Is market research the same thing as what most of us think of as scientific methodology, as shown in the chart above? I would say not, and I would also say that in fact there is no such thing as “science” – there are many different sciences all with their own methodologies, protocols, paradigms, frameworks and theories.
In Velloso’s article I did not see any reference to carrying out controlled experiments, in very artificial environments, the aim of which is to isolate single factors which can explain the hypothesis. In this respect the examples he cites are very far from being anything we can recognise as “scientific”.
Where I do totally agree with Velloso though is that business can learn a huge amount from science, although my explanation of why and how is not based on what seems to be his emphasis on “naive empiricism.” Naive empiricism is very closely aligned to our common sense view of the world.

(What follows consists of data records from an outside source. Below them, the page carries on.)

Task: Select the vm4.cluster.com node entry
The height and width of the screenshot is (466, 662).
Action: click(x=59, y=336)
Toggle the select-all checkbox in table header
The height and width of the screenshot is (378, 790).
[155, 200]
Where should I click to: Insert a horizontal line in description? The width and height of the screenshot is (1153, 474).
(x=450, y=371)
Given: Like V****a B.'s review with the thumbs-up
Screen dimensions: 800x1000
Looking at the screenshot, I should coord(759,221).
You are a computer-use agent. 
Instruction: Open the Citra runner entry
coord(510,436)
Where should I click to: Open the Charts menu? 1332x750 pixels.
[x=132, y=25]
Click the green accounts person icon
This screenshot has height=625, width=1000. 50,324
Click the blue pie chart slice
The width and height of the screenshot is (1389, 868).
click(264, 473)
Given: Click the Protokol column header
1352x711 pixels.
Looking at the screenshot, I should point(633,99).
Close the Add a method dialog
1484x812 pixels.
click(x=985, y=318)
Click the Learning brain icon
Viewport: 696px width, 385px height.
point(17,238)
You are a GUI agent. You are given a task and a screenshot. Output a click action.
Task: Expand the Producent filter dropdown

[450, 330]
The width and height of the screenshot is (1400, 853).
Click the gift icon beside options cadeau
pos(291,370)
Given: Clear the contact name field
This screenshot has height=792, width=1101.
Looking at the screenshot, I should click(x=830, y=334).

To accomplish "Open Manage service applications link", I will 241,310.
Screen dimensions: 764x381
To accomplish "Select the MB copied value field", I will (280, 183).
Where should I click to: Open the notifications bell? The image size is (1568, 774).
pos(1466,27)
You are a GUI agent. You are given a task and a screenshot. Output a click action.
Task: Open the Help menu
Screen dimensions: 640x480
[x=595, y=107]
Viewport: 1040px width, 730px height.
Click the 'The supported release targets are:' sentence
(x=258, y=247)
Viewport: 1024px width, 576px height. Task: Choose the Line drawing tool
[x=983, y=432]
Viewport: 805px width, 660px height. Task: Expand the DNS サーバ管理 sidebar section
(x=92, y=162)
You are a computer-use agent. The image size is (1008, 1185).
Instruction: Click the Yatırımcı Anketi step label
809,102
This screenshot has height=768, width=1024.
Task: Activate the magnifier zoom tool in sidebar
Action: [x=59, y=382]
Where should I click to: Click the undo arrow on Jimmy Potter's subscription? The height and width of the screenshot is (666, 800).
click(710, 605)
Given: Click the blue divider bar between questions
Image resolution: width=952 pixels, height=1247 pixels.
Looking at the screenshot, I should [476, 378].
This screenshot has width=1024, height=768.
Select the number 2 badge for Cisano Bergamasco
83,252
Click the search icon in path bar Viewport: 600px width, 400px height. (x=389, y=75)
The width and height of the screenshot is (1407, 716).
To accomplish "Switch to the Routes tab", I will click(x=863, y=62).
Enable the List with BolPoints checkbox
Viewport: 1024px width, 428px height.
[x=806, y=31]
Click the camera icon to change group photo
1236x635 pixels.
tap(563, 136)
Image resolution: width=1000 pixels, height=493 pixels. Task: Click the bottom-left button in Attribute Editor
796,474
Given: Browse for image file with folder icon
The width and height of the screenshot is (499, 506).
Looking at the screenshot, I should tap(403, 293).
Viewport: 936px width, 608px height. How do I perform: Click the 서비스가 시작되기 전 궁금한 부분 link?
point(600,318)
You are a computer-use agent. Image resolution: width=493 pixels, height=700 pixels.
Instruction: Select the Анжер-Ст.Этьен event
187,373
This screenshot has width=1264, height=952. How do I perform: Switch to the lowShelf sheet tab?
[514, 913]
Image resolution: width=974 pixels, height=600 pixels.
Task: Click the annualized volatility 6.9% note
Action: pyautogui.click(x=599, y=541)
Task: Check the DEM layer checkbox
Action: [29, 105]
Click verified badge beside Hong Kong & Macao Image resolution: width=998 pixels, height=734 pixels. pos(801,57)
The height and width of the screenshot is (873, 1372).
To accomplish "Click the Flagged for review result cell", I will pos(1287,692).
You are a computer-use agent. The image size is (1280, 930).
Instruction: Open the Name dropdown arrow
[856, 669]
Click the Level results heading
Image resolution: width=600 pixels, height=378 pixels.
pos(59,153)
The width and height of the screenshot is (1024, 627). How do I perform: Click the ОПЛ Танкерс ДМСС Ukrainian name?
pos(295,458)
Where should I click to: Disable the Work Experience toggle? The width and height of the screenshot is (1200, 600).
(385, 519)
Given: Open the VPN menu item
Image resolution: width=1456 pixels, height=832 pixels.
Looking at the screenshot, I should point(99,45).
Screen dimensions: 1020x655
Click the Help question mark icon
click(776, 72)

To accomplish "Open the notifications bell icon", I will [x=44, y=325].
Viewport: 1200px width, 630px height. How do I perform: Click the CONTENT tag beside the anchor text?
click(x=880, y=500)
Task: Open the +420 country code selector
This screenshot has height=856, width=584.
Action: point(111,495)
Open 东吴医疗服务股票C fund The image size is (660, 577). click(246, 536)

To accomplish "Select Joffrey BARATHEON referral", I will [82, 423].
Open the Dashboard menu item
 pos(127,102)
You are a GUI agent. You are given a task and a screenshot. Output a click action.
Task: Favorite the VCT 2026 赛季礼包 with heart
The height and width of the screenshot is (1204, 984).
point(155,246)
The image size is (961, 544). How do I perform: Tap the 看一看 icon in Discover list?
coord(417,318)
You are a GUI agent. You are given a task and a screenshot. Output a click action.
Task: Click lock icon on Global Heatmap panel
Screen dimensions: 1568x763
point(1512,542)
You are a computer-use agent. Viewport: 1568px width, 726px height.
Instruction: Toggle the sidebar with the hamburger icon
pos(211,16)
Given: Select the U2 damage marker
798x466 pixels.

In this world view, there is an external world consisting of separate objects. Through light and our eyes and nervous system, we are able to perceive images of this external world and thus know things about it, such as how fast objects fall due to gravity, their weights, and what things are made of (atoms).
Let’s have a look at this. I help businesses, entrepreneurs and executives to become more creative in their thinking by becoming more scientific. I do this by helping them explore the history of science, and in understanding the creative process within science, how scientists exploit their intuitive and perceptual faculties in developing their theories. I also help these same people avoid the traps of scientific dogma, of becoming too blinkered and trapped into one way of thinking, one way of seeing and understanding the world.
If we look at the nascent disciplines of chaos and complexity theory, these are decimating previous notions of causality, predictability, determinism and basically, our world views of reality. I help people to really explore these new sciences, with the objective of shaking off their old and limiting world views, and hence restructuring their mental models of reality. For when you look at science, this is indeed what scientists have battled with over the centuries (although it could be argued that what we now know today as science only really started when Darwin almost single-handedly shook science free from the control of the then utterly dominant Church).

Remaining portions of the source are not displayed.